Tuesday, February 12, 2008

The Logic (?) of the US Creed, Democratic Ideals, and Foreign Policy

I was inspired to put this together after reading a report a CNN article about the Rand Corp. review of US policy in Iraq (commissioned by the US Department of Defense). I supported the war in Iraq but feel that the strategy of our struggle against terrorism is unproductively skewed towards military tactics.

I've put together a series of interlinked statements that help to explain why I supported the war and how I think our efforts have gone awry.

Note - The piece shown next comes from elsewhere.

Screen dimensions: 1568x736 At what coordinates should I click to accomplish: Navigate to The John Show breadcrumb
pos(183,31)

The arguments are political and social, as well as military [Quotes are taken from CNN quotations from the Rand Corp. report (My apologies for not looking them up myself :)].

Here goes:
(1) Every society depends, for cohesion, on a common sense of mission.

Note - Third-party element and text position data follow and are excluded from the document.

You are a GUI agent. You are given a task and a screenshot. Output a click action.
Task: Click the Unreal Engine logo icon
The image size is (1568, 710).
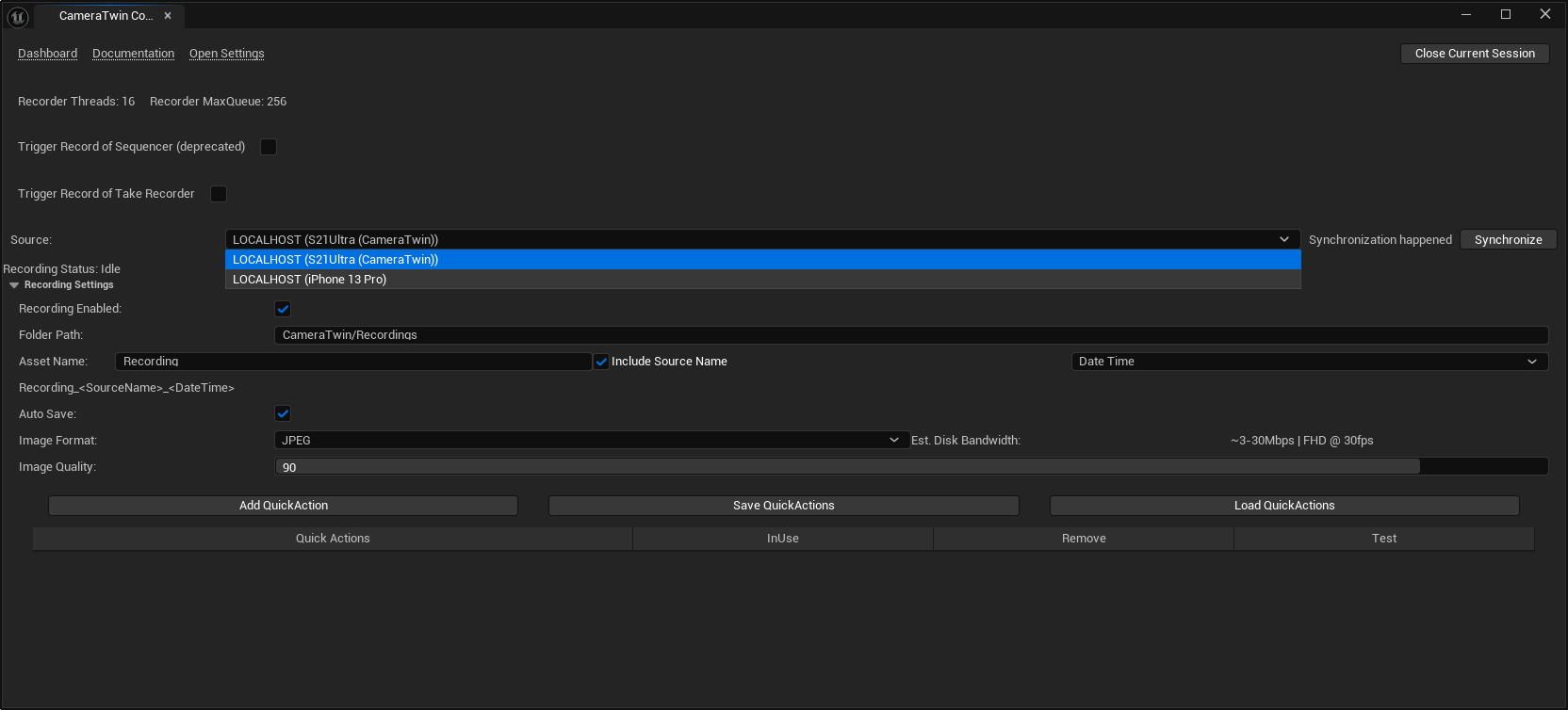click(x=18, y=16)
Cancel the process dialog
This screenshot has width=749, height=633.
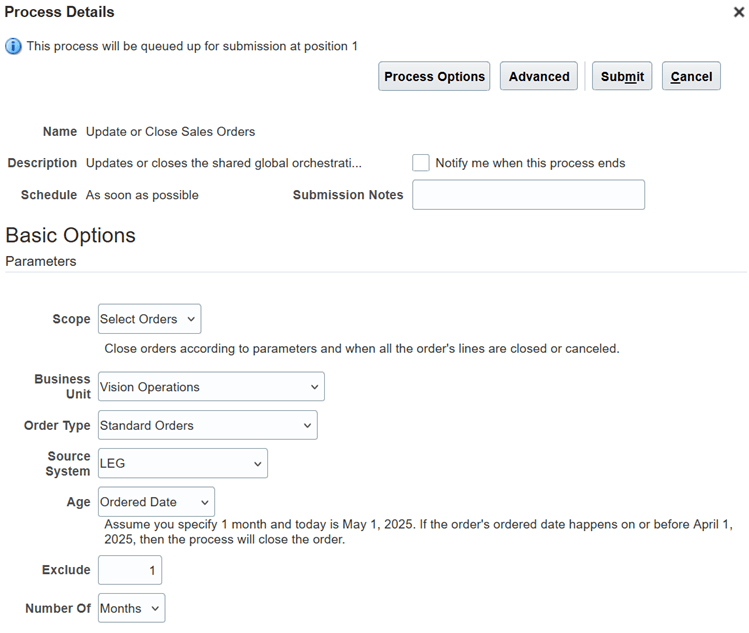(x=691, y=77)
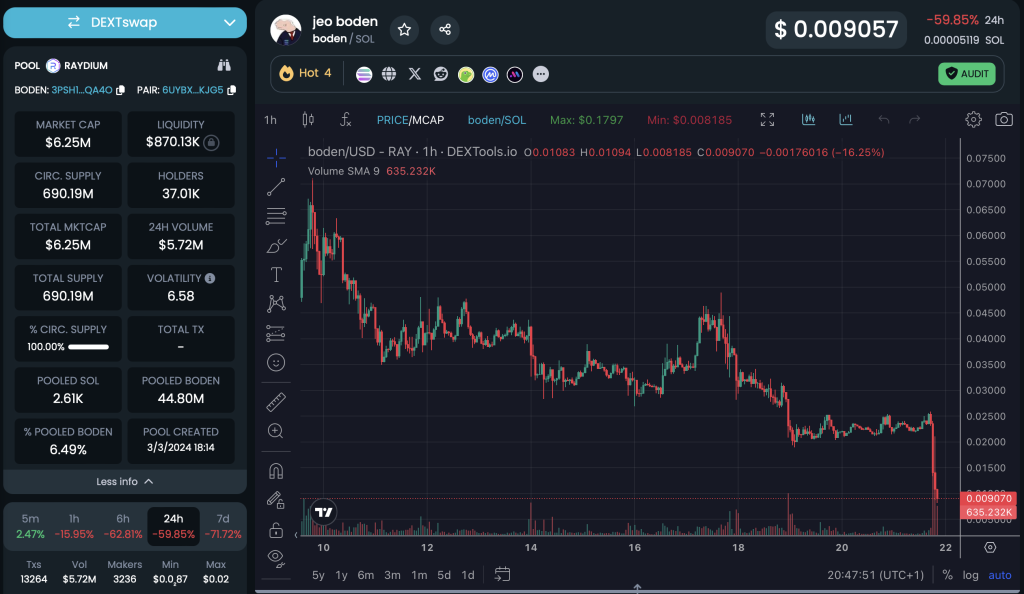Open the 1h chart interval selector
The height and width of the screenshot is (594, 1024).
click(270, 120)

(2) The US creed “that all men are created equal” is one of the central elements to this nation’s sense of mission.
(3) This creed ultimately requires us to respect all people around the world both in terms of (a) the value of the lives and (b) their desire for self-government (Again, these requirement relate back to item #1 and are therefore pragmatic, as much as idealistic requirements.)
(4) The paradox of international politics flows from the fact that there exist authoritarian regimes and movements that can undermine societies that adhere to the ideal of “human equality”; it is not always apparent how to stop these regimes without the use of force. The use of force against these regimes contradicts item #3, the requirement that we respect the dignity of every human life (Namely, when civilians are killed in Afghanistan by US forces, our own faith in our national creed is affected.)

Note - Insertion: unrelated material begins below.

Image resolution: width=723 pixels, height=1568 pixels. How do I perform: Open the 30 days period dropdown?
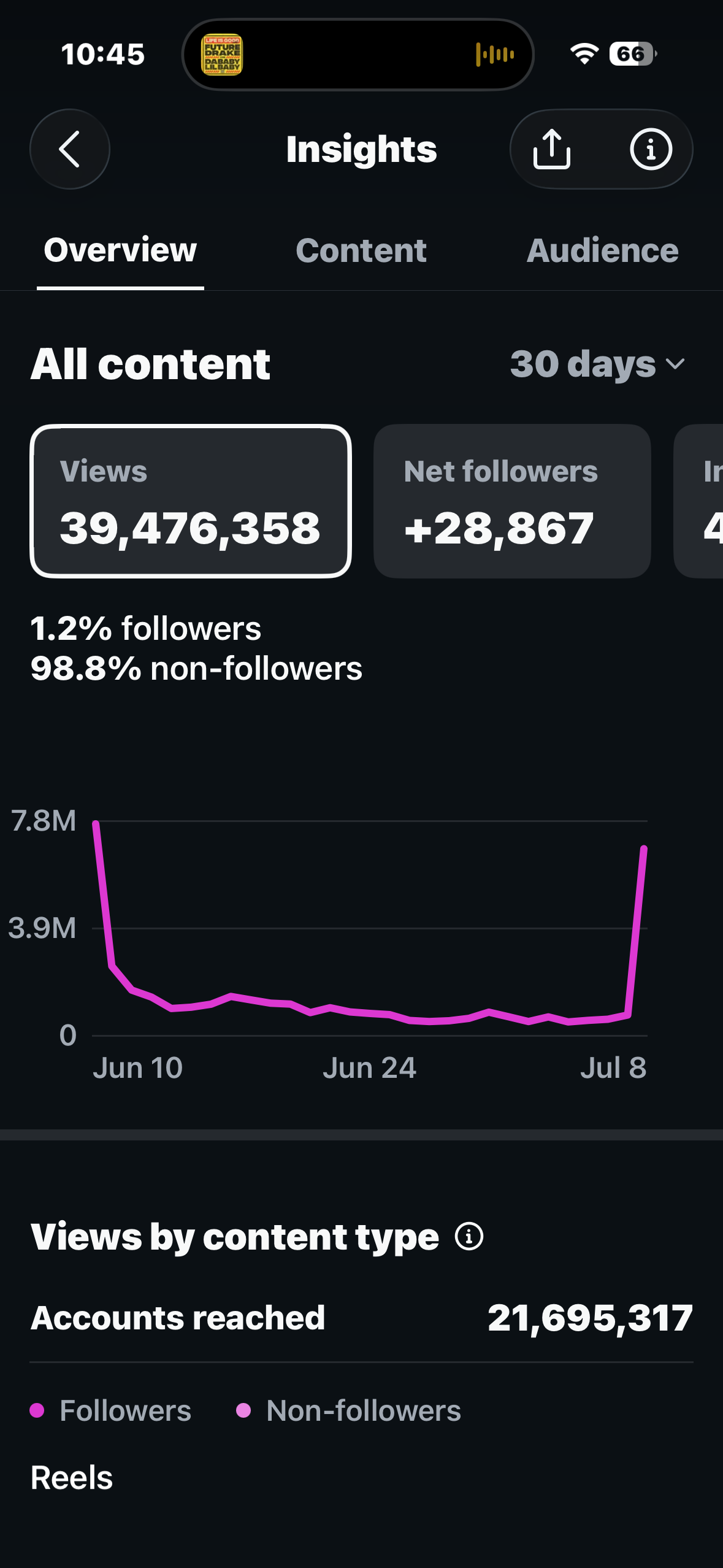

(5) In order to both (a) uphold our international commitments and (b) maintain our national faith in our creed, we must never allow violence to be the dominant aspect of our foreign policy.
(6) Over-reliance on violence also erodes our international relationships and exhausts our forces (which are ultimately supported by the morale and treasure of the nation entire).
(7) The attempt to implant democracy in the Middle East is an important element of the effort to spread democracy around the world. This importance is related to (a) the terrorism that has flowed from that region and (b) yes, the importance of oil to the stability of the geopolitical system.
(8) A recent report from the Rand Corp., commissioned by the US Department of Defense, highlights some ways in which we are over-relying on hard power, as opposed to soft power, in our struggle against terrorism. The report focuses on ways in which the US military is overstretching itself and ways in which we are overlooking the possibility of international cooperation to further our goals (see #6).
(9) The report also emphasizes that "Foreign forces cannot substitute for effective local governments, and they can even weaken their legitimacy," However, "when it comes to building these and other civil capabilities abroad, the United States is alarmingly weak." Therefore, "the federal government will need a dramatic increase in civilian capabilities [and] new organizational arrangements . . ." Such an effort would both (a) support the US military (see items #6 and 8) and would (b) help to spread the creed of the US around the world. Such an effort would also help to resolve the paradox contained in item #4, as it would allow us to promote democracy abroad with less reliance on the use of force.